Learn more about Karen here.
Tom Freeman, Learning & Development Manager at Headspace
“First identify who your managers are and ask them what they’d find useful to learn about or develop in.
“If you’re part of a fast growing organization then you might have managers at various stages of their career, so it’s important to find out what they need. Also ask them how they learn best. This may be e-learning, a workshop or even a training bot.
“When it comes to content, use science and research to back up your training. Also use stories from your experience to help bring this to life. Good luck!”
Learn more about Tom here.
Laura Stepp, VP of People & Workplace at Jama Software
“It is tempting when you are designing a management development program to believe that it is your job to know what that program should contain, but the truth is that your managers will design it for you if you just ask them what they need and what their biggest problems are.

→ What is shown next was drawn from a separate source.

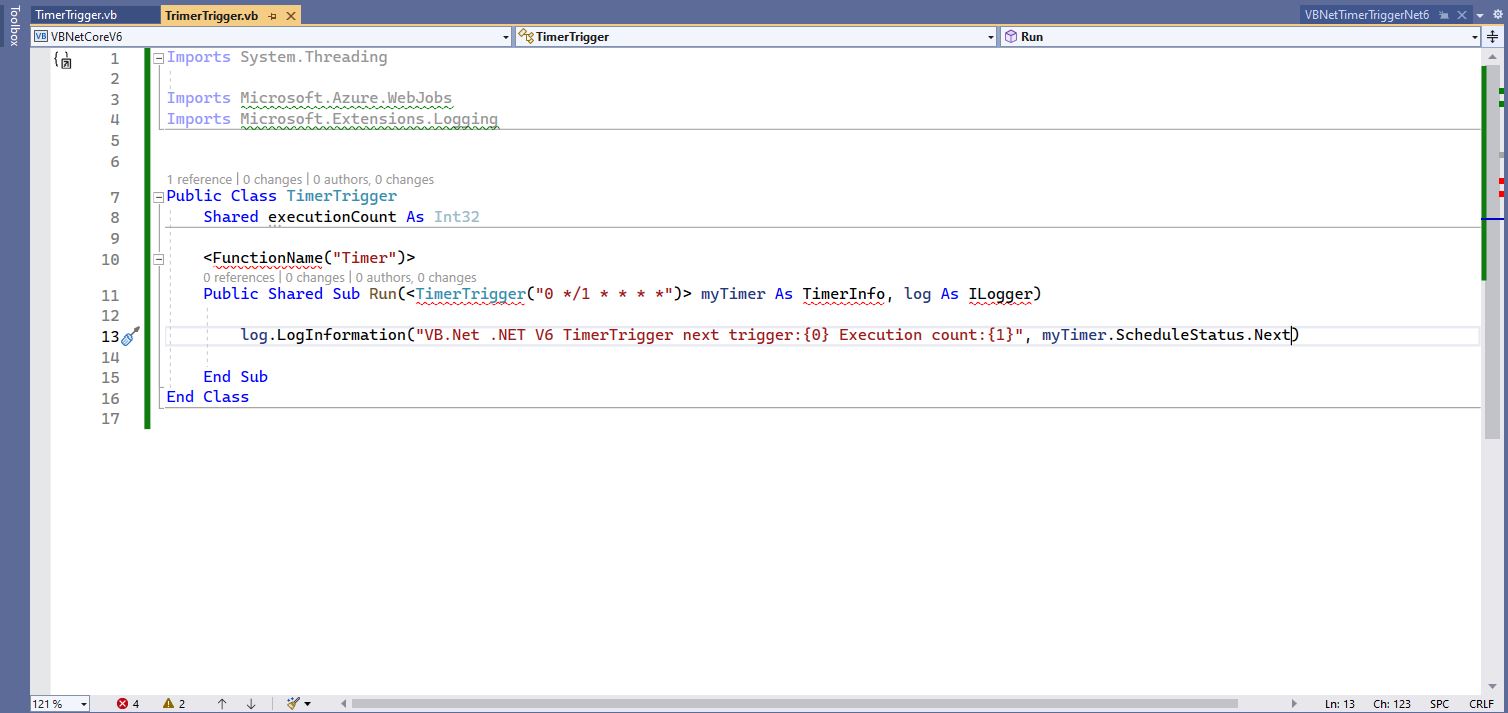Toggle SPC indentation mode in status bar
Viewport: 1508px width, 713px height.
click(x=1439, y=704)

“Gather user data first and foremost to ensure that your programs hit the mark for your managers in your particular culture.”
Learn more about Laura here.
James Pratt, Vice President of People Operations at Socrata
“Before you implement a program to develop managers, consider carefully what behaviors you want in your managers and how they reinforce the culture of your company.
“Then carefully select your managers for their ability to reinforce those behaviors through their actions. Culture isn’t written on the walls, it’s lived every day. Be careful about promoting your “top performers” into management. The skills of a great manager are largely orthogonal to those of a great individual contributor. And when you promote an individual contributor you’re losing some of their capacity to their new management duties. Look for people with good emotional and self-awareness to be your front-line managers.
“Once you’ve carefully selected your managers, the job of training them begins. There’s a lot of content out there to develop the practical tools of management: delegation, goal setting, feedback, 1:1s etc. Where you can most help your managers is developing them as human beings: helping them increase their emotional and self-awareness, helping them connect with their team members human-to-human. Most importantly, train your managers on their responsibilities as they relate to the unique culture and values of your company.”
Thomas P. Studdert, Ed.D., Vice President of Learning & Development at DiscoverOrg
“Before you do anything, I recommend asking this question, “What am I trying to solve by implementing a manager development program?”
“When you ask this question and come up with specific answers, it helps you tailor your program to the unique needs of your managers. While there are standard managerial themes and topics, each business/organization has unique challenges to address.
“After you know what you are trying to solve, survey the scene. What is senior management needing? What is missing in your leaders/managers? What do you want them to be able to do at the end of your program? Answer these questions so you can truly address they “why” behind what you are doing. In addition, this helps you get buy-in from everyone.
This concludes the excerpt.